Tym razem z delikatnym opóźnieniem przychodzę do Was z prezentacją marcowego pudełka Shiny Box.
Beauty Queen. Świętuj z ShinyBox wyjątkowy miesiąc kobiecego uroku i wdzięku. Zadbaj z nami o swoje ciało i spraw sobie kosmetyczną radość, bo przecież to Ty jesteś najpiękniejsza, a prawdziwa królowa możne być tylko jedna!
Wizualnie zawartość marcowego pudełka Shiny Box prezentuje się dość skromnie. Mamy tutaj saszetki świetnej marki Biotanique czyli maskę na tkaninie oraz próbkę przeciwzmarszkowego kremu. Maski uwielbiam, więc bardzo mnie ona cieszy, a i krem mam ochotę kupić, dlatego miło, że pojawiła się próbka. Z produktów do twarzy są też plastry na nos Selfie Project i miniatura kremu koloryzującego Pasese. Szkoda tylko, że kolor jest prawie najciemniejszy z możliwych. Po raz kolejny pojawiła się pomadka do ust Bell. Tym razem w ciepłym, wiosennym kolorze. W pudełku mamy też wkładki Gentle day, fluid do włosów farbowanych Elfa Pharm oraz Innovum Beuty Shots Olimp Labs.
Podsumowując: Zawartość na pewno przyda się, ale ta edycja nie zaskoczyła mnie niczym nowym.
Jedyne co mnie zaciekawiło to ta maska z Botaniqe :D Ogólnie słabo, liczyłam na coś lepszego.
OdpowiedzUsuńMy another blog is www.gulsahworld.com. I will be happy if you follow my new blog .Kisses
OdpowiedzUsuńFaktycznie prezentuje się skromnie zawartość :)

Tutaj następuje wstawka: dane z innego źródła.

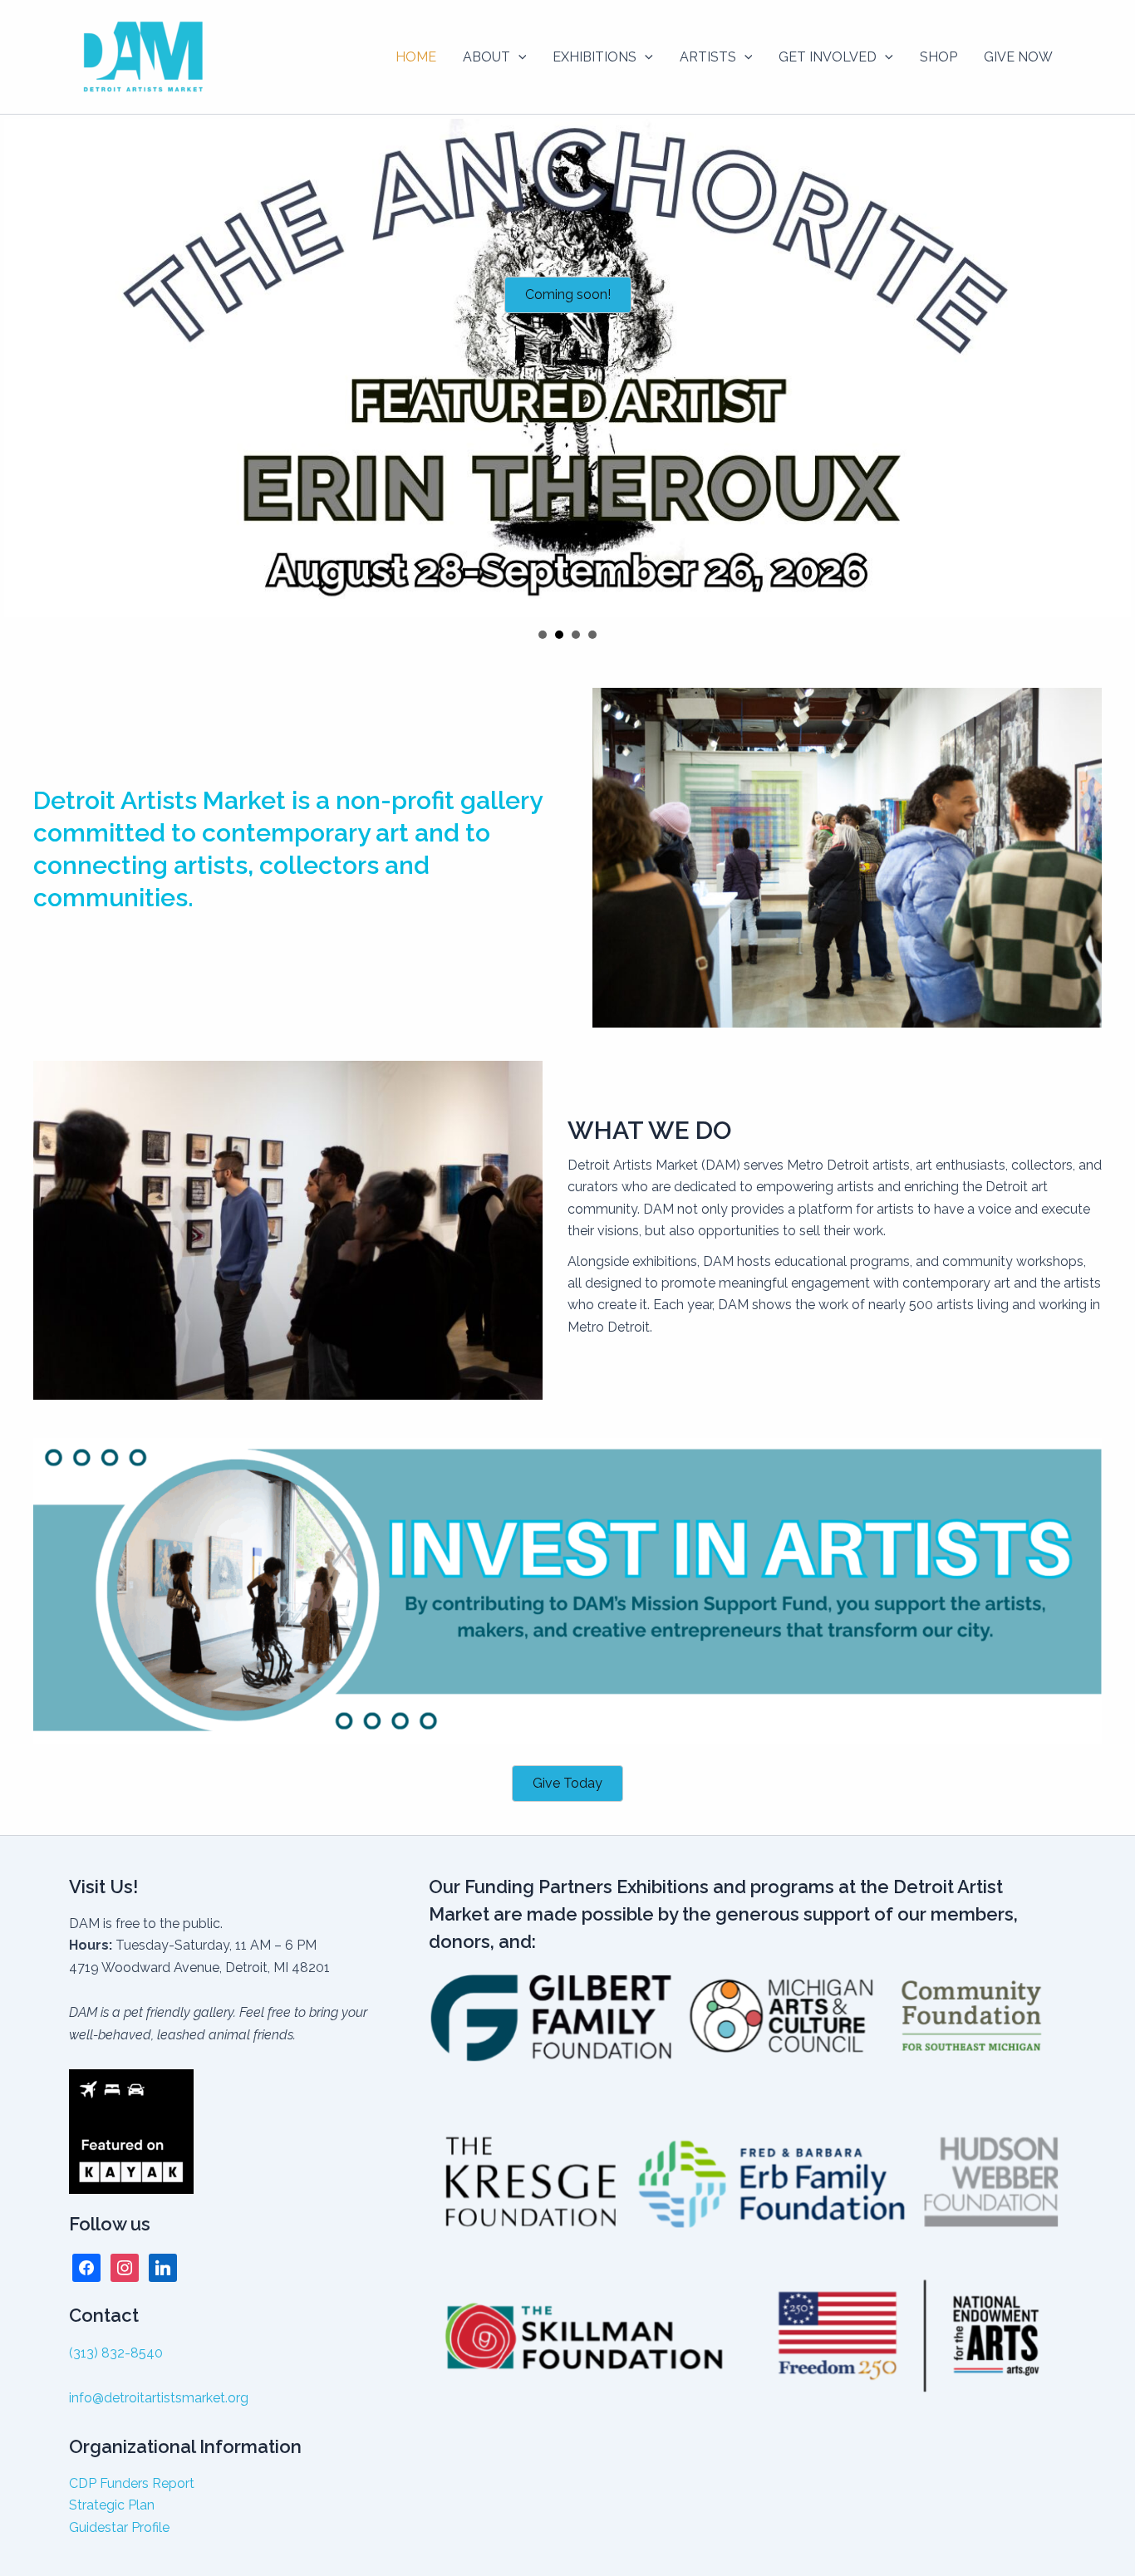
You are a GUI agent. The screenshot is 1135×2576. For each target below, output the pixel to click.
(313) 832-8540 (116, 2353)
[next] (1113, 368)
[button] (518, 57)
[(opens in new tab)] (567, 1590)
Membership (592, 635)
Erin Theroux (559, 635)
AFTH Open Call (576, 635)
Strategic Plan (112, 2505)
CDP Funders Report (131, 2483)
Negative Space (542, 635)
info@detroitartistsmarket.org (158, 2398)
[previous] (21, 368)
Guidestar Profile (119, 2527)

OdpowiedzUsuńSzału nie ma, ja większość produktów z tej edycji oddałam.
OdpowiedzUsuńPudełko nie powala niestety, na pewno ucieszyłaby mnie pomadka i maska... i to chyba tyle.
OdpowiedzUsuńPozdrawiam ciepło, Agness:)
Bardzo średnie są teraz te boxy:/
OdpowiedzUsuńMoim zdaniem strasznie skromne to pudełko.
OdpowiedzUsuńW porównaniu do kwietniowego boxu uważam, że ten jest dużo fajniejszy :)
OdpowiedzUsuńNie miałam nic z tego pudełka.